— Stored data entries —
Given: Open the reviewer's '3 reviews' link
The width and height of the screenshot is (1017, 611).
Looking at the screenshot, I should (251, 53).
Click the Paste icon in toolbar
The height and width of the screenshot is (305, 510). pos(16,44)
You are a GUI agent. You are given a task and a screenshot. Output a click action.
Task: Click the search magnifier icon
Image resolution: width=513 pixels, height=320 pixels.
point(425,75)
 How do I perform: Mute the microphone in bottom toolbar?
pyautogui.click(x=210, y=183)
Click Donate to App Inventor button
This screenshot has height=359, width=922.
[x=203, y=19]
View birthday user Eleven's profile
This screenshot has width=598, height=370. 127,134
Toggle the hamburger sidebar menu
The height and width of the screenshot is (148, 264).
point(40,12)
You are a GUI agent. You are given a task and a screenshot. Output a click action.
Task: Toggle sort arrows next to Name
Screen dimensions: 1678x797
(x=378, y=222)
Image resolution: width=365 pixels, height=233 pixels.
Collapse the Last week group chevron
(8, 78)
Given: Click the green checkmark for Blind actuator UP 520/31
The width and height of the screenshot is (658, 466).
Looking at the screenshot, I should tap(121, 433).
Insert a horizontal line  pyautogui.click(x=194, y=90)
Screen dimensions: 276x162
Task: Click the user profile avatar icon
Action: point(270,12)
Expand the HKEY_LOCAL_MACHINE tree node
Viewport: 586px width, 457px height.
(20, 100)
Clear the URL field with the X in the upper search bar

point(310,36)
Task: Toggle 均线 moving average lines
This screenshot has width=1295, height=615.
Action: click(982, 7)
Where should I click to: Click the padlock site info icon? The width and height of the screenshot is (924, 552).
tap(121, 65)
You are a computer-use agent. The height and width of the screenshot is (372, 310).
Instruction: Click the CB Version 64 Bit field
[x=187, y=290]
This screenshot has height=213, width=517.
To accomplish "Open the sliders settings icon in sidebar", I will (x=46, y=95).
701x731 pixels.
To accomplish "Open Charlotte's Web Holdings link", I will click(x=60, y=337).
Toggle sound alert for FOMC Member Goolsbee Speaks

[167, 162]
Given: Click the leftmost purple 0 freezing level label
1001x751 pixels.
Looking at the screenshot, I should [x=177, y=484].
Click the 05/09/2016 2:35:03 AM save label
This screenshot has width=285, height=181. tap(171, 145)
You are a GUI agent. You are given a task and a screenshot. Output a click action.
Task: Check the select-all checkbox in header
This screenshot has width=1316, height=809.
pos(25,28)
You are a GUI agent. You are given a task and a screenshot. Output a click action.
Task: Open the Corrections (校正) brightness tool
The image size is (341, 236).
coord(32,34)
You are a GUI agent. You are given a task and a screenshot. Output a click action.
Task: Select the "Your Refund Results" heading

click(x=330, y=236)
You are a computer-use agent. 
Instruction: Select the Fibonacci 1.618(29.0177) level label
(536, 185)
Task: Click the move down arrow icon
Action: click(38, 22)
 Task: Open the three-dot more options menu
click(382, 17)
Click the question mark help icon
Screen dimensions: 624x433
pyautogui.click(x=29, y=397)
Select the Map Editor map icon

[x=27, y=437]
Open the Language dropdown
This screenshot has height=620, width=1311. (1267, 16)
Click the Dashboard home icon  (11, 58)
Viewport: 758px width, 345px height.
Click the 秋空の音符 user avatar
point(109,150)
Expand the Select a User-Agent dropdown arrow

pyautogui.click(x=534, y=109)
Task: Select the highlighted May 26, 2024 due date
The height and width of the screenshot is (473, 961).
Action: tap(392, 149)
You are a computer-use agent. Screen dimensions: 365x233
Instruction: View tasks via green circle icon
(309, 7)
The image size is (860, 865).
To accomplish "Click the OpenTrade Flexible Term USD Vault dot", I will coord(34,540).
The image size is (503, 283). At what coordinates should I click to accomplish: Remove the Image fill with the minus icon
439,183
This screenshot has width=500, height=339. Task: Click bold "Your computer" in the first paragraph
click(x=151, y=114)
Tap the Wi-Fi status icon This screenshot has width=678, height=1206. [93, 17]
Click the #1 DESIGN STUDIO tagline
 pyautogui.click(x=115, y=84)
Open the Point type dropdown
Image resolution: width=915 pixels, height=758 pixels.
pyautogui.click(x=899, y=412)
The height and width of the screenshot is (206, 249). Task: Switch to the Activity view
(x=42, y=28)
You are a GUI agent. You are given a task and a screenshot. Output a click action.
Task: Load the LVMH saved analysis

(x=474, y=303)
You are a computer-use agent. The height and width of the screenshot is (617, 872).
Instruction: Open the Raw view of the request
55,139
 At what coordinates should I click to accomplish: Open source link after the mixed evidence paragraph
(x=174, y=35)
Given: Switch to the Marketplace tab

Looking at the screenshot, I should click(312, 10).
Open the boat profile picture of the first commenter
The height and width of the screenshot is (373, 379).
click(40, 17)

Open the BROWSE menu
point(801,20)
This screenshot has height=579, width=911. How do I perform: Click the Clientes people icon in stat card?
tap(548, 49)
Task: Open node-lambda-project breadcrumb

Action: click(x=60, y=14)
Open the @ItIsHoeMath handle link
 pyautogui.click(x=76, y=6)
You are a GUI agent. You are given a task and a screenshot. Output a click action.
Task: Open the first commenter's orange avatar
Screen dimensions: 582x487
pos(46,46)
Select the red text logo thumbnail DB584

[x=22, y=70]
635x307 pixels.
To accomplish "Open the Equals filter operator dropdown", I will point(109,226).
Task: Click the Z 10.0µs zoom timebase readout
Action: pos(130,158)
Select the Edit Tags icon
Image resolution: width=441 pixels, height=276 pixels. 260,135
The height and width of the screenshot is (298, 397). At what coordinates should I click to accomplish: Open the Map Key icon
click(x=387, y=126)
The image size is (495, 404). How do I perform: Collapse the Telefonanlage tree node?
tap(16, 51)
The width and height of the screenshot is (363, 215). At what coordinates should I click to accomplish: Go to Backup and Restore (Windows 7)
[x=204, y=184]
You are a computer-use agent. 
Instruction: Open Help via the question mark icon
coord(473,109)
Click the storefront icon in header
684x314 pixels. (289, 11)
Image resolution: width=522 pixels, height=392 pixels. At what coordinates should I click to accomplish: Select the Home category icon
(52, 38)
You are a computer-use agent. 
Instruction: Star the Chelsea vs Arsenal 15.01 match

— WHAT NEEDS TO BE DONE —
Gather up, from the records above, each line where the word "commenter" appears.

— THE ANSWER —
Open the boat profile picture of the first commenter
Task: Open the first commenter's orange avatar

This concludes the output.